PROVIDED INFORMATION:
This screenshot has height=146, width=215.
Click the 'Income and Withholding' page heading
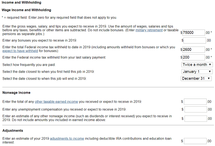coord(21,3)
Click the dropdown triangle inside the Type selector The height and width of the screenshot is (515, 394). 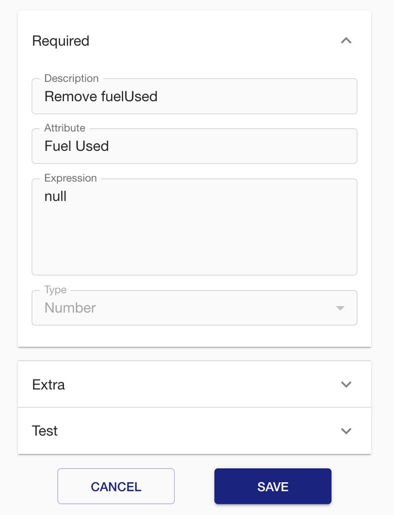(x=340, y=308)
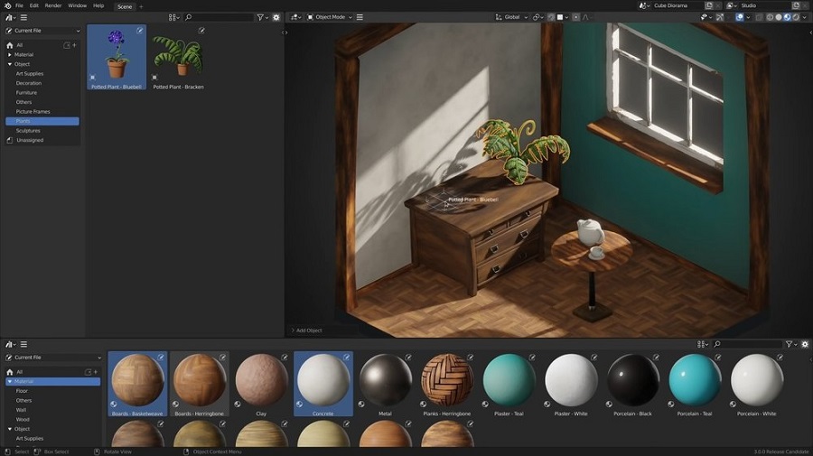
Task: Expand the Material catalog in the top sidebar
Action: (10, 54)
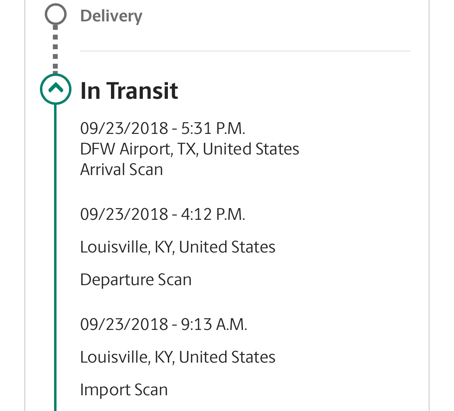Screen dimensions: 454x411
Task: Select the 9:13 A.M. timestamp entry
Action: 163,324
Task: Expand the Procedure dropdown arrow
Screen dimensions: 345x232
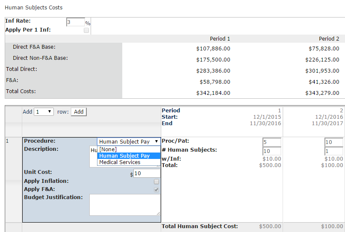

REQUIREMENT: Swap "Procedure" for "Protocol" in the entries from the line with "Task: Expand the Procedure dropdown arrow" up to and including the last line of the entries, and give those lines back with everything else unchanged and no pictures.

OUTPUT BELOW:
Task: Expand the Protocol dropdown arrow
Screen dimensions: 345x232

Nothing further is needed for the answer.